Examination reveals a violet-red swelling. When several sweat glands are involved, they coalesce to form a firm infiltration, which can occupy the whole axillary fossa. Single nodules are superficial and fixed to the skin. After 10-15 days the center of the swelling softens up, fluctuation is noticeable, and some thick milky pus starts to discharge from the burst area. Once the pus is evacuated, healing starts with the formation of a scar. The disease tends to recur.

Fig. 87. Dissection of carbuncle (a) and debridement (b).

When the surrounding subcutaneous fatty layer gets involved in the process, a phlegmon develops, and when the lymph nodes are involved - lymphadenitis.

Unlike furuncle, the infiltration is devoid of follicular pustules or necrotic centers. Axillary hydradenitis is characterized by deep-seated infiltrations, enlarged lymph nodes, and the skin over the lesion is not firmly attached to it.

Hydradenitis is treated with antibiotics, and long-acting sulphanylamides. Immunization with staphylococcal anatoxin is prescribed. The hair in the axilla is shaved, the skin is cleaned with spirit, and smeared with a 3% solution of brilliant green. Ultrasound and ultraviolet irradiation are used as physical therapeutic measures.

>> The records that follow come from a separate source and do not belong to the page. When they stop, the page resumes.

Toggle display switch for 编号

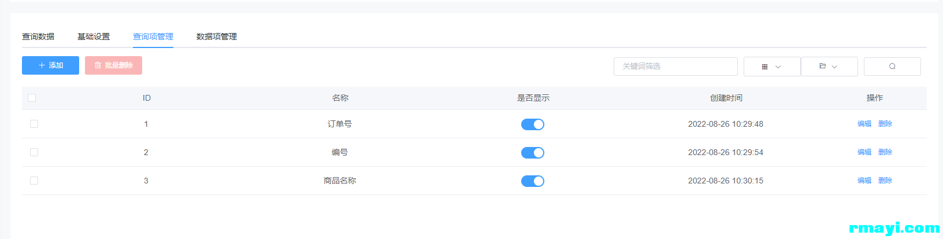point(533,153)
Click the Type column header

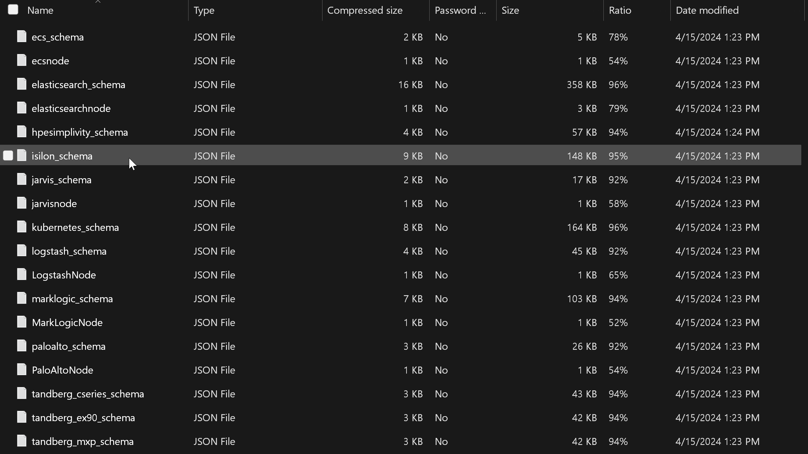204,10
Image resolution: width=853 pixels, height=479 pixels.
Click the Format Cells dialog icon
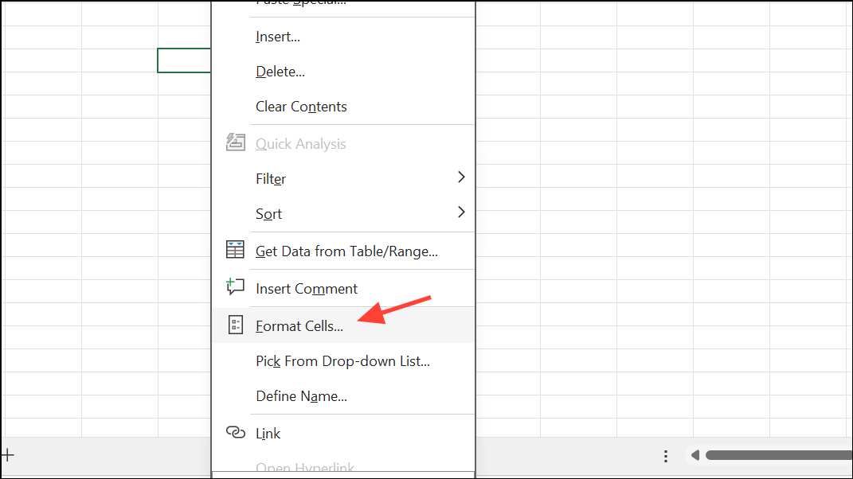tap(235, 324)
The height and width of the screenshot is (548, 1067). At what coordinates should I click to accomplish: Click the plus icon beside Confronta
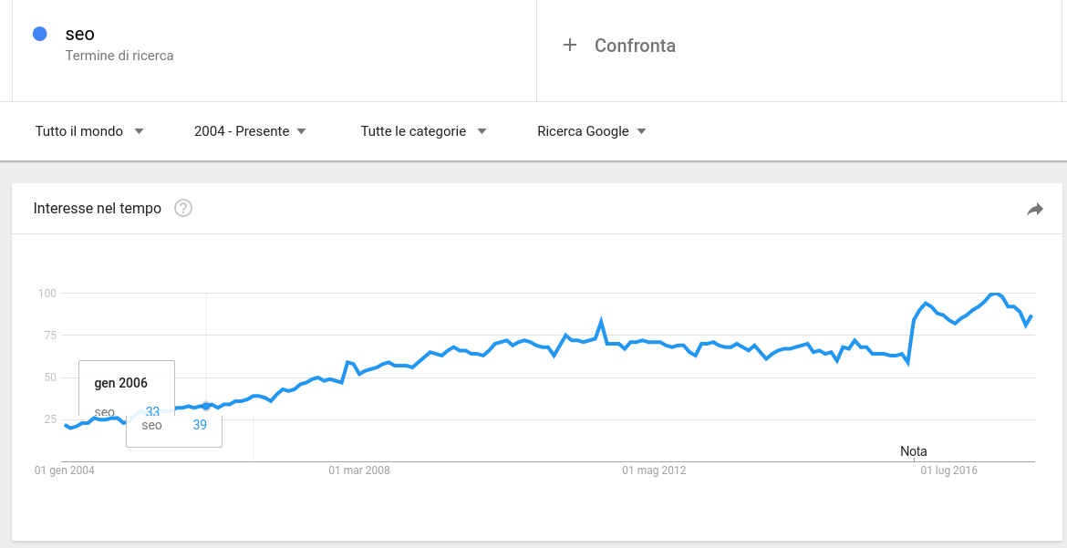click(570, 45)
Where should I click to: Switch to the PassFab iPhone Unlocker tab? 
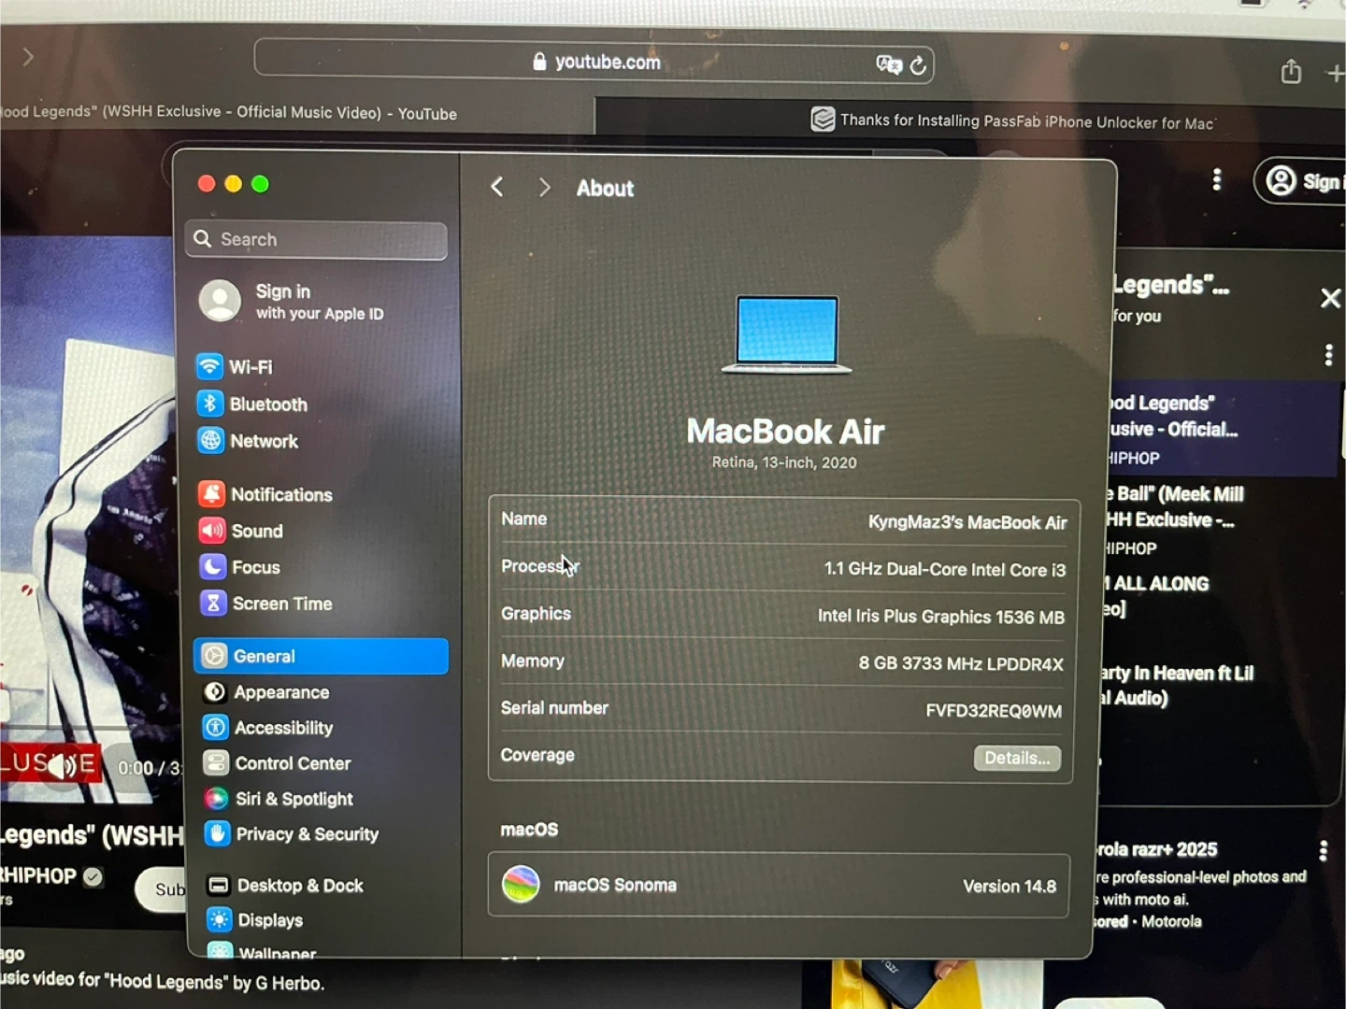1014,121
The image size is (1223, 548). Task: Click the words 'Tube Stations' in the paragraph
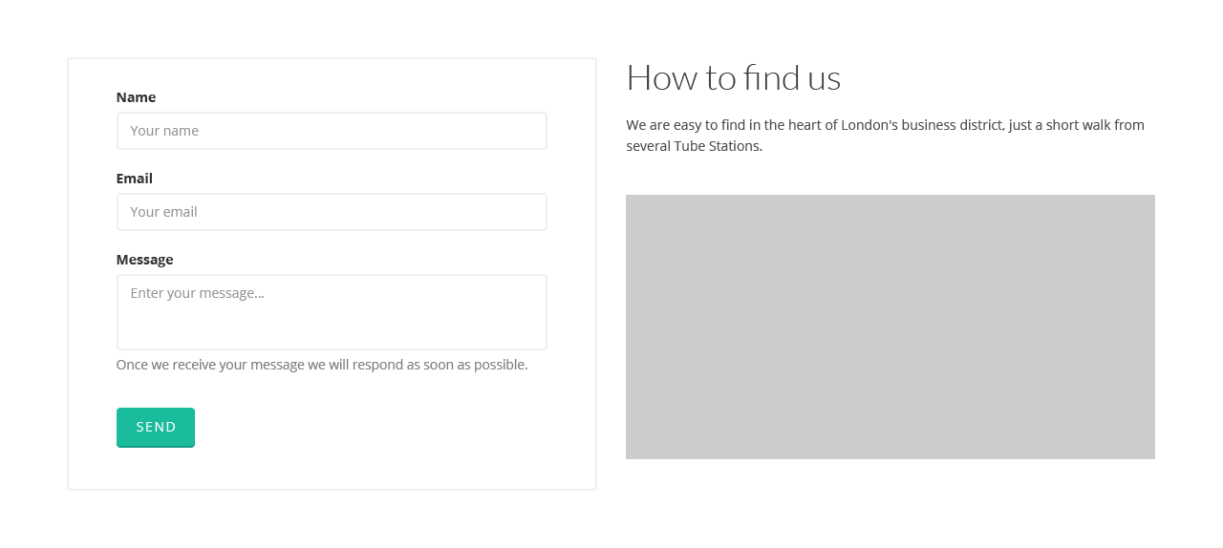(717, 146)
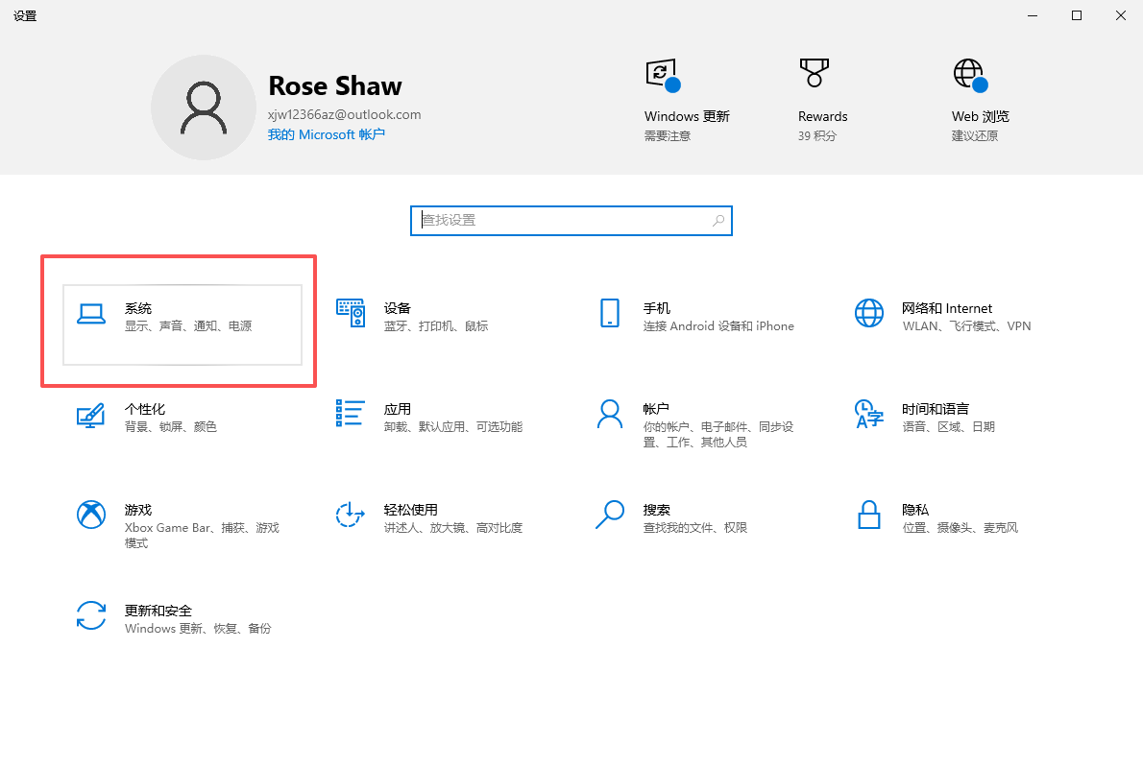Screen dimensions: 1143x768
Task: Open Web 浏览 suggestion tile
Action: pos(980,101)
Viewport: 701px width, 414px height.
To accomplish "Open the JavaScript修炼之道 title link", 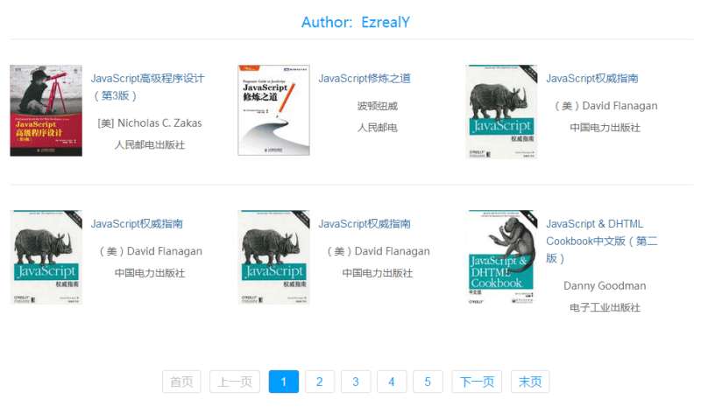I will tap(364, 78).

In the case of an abscess formation, surgery has to be performed - incision and drainage. If long-term treatment of hydradenitis proves unsuccessful and there is fear of ensuing sepsis, the whole subcutaneous fatty layer of the axillary fossa is excised such as with a carbuncle.

Erysipelas is a progressive acute inflammation of skin or, rarely, of mucous membranes caused by diverse Streptococcus spp.

Erythaematous erysipelas results from serous inflammation at the site of invasion of the bacteria, which, in turn, leads to epidermal desquamation and detachment by inflammatory exudate with subsequent formation of blisters, or bullous erysipelas. Further, pustulous infiltration of the skin results in phlegmonous erysipelas. In addition, vascular thrombosis may cause cutaneous necrosis, or necroticerysipelas.

The condition is characterised by acute onset (rigors, severe headache, tachycardia, tachypnoea, fever as high as 40-41 °C and typical signs of intoxication, i.e. insomnia, oliguria, proteinuria, haematuria, leukocyturia and hyaline and granular casts present in the urine).

Marked hyperaemia (flame-like) is the major local sign of erythaematous erysipelas, which is usually accompanied by burning sensation and fever. The signs of bullous erysipelas are all those of erythaematous erysipelas accompanied by serous, purulent or haemorrhagic blisters of various size.

In phlegmonous erysipelas, the local signs, i.e. hyperaemia, pain, itching, are moderate, while general ones (rigors, fever, tachycardia) may be pronounced.

Necrotic erysipelas presents as black solid painless lesions of the skin at the sites of former hyperaemia, blisters or oedema.

For treatment, the patient must be hospitalised. Antibacterial therapy with penicillins coupled with ultraviolet is applied as long as hyperaemia begins to subside and body temperature becomes normal.

It should be noted that wet bandages, compresses or baths are absolutely contra-indicated. After cleansing with ethanol, blisters should be opened and covered by dressing with synthomycin emulsion, streptocid suspension or tetracycline ointment. Phlegmonous and necrotic erysipelas both require opening of purulent blisters, their drainage and removal of necrosis. Autodermoplasty is used to close granulating wounds.